Getting Sick with Food and Statistics

From my former lead agency, the CDC . . .

Researchers said that there was a great deal of guesswork in the new estimates. The 48 million figure is near the midpoint of the range of projections in the survey, which said the number of illnesses could be as few as 29 million or as many as 71 million.

This regarding food borne illnesses.  Anywhere between 29 and 71 million.  That’s a lot of between.  The between for deathstimates is much smaller:  3 to 5 thousand.  But, hey, a billionth here and a billionth there and pretty soon you’re talking real risk to paraphrase the late and great Everett Dirksen, meaning that deceiving with numbers is easy.

But, believe me.  The CDC believes it does science.  State of the art.  And it scientifically can assert that 29,000,000 to 71,000,000 cases of food poisoning occur in the US annually.  Or maybe more.  Or less.  But scientific.  Trust us.

Notice the lack of context, or more technically, a base rate, in these numbers.  How do you contextualize annual cases of food poisoning?  How about this.  There are 300 million Americans.  We eat at least 3 times a day.  There are 365 days in a year.  Thus, each year the nation would have 328,500,000,000 chances to get sick from food (300,000,000 X 3 X 365).  Take the high estimate of food poisoning cases (71 million), divide by the number of chances (328 billion) and that gives an annual national rate of illness of 0.0002%.  The rate for death (5 thousand divided by 328 billion) is 0.00000001%!  For a great illustration of Getting Sick with Food and Statistics, check out the Center for Science in the Public Interest (CSPI), and their Food Alerts – no base rates!  Just those numbers that sound big all by themselves, like . . .

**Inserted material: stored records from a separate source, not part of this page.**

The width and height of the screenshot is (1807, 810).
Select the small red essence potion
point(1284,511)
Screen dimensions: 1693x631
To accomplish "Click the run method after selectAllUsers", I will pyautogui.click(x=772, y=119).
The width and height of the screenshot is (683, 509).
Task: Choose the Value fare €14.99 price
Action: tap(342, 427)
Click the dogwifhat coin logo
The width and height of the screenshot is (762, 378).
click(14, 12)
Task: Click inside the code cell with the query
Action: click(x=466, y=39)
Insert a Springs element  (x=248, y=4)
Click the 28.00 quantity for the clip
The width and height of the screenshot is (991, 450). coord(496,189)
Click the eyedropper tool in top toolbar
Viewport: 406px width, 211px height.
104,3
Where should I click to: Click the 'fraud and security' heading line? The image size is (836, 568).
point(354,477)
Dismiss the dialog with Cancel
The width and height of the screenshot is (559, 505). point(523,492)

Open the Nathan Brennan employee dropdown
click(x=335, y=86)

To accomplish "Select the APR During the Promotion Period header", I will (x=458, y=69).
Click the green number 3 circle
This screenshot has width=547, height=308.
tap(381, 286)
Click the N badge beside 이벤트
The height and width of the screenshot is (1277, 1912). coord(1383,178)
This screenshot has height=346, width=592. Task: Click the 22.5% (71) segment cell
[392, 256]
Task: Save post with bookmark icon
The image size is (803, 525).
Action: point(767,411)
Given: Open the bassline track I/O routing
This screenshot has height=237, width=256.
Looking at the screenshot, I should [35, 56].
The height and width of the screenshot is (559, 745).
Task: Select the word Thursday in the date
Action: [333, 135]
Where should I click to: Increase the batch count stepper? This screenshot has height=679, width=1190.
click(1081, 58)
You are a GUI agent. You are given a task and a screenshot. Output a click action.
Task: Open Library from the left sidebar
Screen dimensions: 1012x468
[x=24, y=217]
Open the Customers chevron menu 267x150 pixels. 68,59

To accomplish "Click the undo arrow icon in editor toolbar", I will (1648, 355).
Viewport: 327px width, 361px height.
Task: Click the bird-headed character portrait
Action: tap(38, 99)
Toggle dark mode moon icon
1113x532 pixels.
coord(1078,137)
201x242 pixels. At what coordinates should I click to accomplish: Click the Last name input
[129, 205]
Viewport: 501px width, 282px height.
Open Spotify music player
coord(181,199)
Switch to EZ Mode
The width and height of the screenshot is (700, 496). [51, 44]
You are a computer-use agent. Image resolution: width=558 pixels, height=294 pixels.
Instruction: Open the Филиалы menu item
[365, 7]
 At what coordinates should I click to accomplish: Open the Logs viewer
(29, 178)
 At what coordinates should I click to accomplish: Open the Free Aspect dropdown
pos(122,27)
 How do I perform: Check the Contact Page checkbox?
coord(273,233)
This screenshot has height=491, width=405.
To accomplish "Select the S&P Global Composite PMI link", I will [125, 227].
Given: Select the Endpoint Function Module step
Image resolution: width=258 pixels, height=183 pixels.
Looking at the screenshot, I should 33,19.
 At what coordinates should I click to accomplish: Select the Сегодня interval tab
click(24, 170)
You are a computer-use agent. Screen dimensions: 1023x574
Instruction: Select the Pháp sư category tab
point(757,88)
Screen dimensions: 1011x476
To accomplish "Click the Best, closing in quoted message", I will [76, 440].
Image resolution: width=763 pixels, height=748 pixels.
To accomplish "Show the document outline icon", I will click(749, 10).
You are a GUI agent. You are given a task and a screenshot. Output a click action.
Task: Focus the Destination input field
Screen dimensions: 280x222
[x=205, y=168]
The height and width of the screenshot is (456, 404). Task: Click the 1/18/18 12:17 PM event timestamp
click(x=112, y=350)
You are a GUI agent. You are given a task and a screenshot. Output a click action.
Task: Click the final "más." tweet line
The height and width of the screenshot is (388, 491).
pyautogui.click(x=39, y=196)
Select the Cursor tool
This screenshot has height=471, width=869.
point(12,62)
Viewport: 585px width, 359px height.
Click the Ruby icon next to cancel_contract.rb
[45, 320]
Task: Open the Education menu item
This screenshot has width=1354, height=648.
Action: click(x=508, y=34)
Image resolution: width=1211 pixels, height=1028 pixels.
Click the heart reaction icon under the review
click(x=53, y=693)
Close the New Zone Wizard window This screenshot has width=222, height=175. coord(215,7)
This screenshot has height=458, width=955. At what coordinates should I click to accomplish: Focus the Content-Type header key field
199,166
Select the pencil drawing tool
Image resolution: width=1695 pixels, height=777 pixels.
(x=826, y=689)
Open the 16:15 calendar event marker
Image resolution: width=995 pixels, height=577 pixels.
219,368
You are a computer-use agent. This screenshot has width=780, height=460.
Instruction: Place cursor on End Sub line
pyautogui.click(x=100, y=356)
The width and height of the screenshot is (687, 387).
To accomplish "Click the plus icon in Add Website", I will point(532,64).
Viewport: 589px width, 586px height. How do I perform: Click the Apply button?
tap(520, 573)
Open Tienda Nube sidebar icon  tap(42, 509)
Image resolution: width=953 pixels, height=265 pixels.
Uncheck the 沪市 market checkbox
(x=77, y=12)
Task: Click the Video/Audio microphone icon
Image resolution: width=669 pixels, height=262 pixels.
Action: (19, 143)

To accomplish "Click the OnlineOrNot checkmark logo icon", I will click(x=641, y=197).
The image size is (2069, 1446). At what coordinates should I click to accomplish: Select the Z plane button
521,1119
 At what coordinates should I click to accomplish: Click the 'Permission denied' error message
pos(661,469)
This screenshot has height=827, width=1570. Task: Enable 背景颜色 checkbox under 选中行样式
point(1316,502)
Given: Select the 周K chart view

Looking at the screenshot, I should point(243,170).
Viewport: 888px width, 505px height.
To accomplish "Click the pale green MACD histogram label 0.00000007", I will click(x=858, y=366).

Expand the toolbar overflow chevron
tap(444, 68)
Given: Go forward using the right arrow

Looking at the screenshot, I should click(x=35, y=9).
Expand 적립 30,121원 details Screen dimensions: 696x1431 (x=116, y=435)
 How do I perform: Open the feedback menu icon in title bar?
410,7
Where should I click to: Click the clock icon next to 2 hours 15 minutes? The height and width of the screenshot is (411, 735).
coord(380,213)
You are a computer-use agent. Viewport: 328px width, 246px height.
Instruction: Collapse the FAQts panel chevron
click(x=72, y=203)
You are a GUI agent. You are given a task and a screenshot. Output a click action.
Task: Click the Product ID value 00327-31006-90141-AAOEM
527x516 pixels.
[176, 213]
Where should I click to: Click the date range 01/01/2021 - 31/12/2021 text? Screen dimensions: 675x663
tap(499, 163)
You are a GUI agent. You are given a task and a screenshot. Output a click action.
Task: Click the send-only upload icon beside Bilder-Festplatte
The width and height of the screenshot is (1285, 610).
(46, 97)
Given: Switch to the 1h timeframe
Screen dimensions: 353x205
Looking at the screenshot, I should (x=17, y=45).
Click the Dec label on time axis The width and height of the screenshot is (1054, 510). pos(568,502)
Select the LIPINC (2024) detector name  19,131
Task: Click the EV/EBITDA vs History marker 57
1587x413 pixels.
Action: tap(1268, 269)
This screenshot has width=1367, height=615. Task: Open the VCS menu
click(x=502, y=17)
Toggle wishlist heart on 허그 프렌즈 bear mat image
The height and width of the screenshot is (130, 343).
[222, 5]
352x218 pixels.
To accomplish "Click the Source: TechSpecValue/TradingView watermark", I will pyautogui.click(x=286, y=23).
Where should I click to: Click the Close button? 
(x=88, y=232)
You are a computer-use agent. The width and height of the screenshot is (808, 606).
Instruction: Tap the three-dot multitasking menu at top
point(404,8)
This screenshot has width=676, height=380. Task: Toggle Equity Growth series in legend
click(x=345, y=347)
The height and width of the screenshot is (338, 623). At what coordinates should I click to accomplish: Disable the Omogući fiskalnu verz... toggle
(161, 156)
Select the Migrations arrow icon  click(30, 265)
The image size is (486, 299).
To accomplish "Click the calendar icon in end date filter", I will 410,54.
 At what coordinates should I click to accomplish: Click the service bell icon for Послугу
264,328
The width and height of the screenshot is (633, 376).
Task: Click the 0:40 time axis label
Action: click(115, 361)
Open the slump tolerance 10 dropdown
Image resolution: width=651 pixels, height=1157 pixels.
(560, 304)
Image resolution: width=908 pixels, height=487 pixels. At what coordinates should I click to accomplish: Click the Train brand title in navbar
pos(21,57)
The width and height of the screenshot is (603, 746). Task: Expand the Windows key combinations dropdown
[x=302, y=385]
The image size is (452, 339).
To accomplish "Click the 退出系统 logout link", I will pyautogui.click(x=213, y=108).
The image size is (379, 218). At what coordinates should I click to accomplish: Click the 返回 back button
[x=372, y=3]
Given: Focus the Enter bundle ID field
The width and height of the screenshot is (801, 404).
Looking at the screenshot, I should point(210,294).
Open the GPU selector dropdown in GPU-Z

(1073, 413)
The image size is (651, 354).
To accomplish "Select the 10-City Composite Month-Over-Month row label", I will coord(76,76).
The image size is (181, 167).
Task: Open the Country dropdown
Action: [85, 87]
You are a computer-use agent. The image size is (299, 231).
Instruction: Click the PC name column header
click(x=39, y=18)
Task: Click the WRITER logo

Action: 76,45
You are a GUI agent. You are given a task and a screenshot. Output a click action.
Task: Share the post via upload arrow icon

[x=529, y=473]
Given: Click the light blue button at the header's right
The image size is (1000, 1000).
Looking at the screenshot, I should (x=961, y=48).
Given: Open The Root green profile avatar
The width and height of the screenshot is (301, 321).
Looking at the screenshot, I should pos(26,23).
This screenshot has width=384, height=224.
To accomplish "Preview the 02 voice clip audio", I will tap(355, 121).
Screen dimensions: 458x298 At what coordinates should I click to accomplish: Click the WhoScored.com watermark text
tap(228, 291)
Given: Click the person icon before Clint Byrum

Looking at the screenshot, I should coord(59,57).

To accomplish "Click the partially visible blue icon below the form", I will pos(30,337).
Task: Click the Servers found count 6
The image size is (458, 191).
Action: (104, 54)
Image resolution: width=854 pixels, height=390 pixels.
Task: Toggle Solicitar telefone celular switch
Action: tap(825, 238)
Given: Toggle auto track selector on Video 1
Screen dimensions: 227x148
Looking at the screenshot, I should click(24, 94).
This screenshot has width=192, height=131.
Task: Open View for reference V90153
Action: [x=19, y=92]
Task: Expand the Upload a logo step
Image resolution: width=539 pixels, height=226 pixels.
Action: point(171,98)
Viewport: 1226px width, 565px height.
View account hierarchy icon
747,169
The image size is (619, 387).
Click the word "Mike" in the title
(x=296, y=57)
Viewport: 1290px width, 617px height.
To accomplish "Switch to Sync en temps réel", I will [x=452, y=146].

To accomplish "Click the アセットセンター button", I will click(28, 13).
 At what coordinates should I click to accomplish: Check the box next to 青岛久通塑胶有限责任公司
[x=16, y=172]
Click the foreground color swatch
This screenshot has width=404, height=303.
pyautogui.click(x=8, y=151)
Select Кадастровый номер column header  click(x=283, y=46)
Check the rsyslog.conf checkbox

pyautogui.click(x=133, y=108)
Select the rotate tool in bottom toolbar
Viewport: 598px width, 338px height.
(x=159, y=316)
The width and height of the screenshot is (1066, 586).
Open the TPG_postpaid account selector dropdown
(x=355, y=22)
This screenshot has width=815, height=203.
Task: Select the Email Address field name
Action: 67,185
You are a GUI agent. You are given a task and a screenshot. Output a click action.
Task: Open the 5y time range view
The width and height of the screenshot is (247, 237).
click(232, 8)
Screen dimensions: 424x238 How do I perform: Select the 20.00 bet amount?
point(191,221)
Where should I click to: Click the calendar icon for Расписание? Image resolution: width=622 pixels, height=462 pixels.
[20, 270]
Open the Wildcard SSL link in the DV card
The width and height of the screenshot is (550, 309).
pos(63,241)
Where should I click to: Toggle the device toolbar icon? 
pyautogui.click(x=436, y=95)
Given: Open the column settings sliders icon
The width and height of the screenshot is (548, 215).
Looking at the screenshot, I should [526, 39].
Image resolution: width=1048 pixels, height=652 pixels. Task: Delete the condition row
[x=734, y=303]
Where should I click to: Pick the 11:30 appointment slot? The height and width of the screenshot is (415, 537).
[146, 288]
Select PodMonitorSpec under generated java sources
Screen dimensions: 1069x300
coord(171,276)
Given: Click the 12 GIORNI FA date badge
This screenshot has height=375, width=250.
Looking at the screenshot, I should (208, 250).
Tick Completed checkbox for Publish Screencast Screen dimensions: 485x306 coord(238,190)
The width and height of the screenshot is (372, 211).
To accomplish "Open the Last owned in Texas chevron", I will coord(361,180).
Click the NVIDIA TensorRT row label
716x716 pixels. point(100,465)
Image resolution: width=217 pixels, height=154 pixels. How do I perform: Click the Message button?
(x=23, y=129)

I was running a communication unit in the CDC when they started making scientific assertions about mortality from lifestyle (diet and exercise).  It began at 500,000 which was about the same number as deaths from tobacco use.  Pretty damn scary.  Then shortly after that scientific announcement, the CDC made “improvements” in their science, largely due to the echoing laughter from real scientists about that initial estimate.  The CDC proclaimed that the real scientific number is closer to 365,000 annual deaths.  Then, well, maybe 200,000.  The last time I checked they were claiming (PDF) about 100,000 annual deaths.

If we’re lucky and CDC science keeps improving at this rate, within the next decade, no one will die from lifestyle factors!

Joking aside, please consider the persuasion implications of this kind of work.  How can you possibly convince people to change thinking, feeling, or behaving about anything when your science can’t hit the broadside of a barn in daylight with a blast from a double barreled shotgun?

Of course, you can’t.  And the CDC is a creature of Congress which accounts for the wide variability in everything the CDC does or ever will do.

But, what about you?

You have got to control your science whether the science of peer review literature or simply the science of running a business with your head and not your heart.  You must always understand and obey the Rule that

You Cannot Persuade a Falling Apple.

Be careful what you claim or understand as a Falling Apple.  If folks sitting under the apple tree don’t get hit in the head, then you look foolish.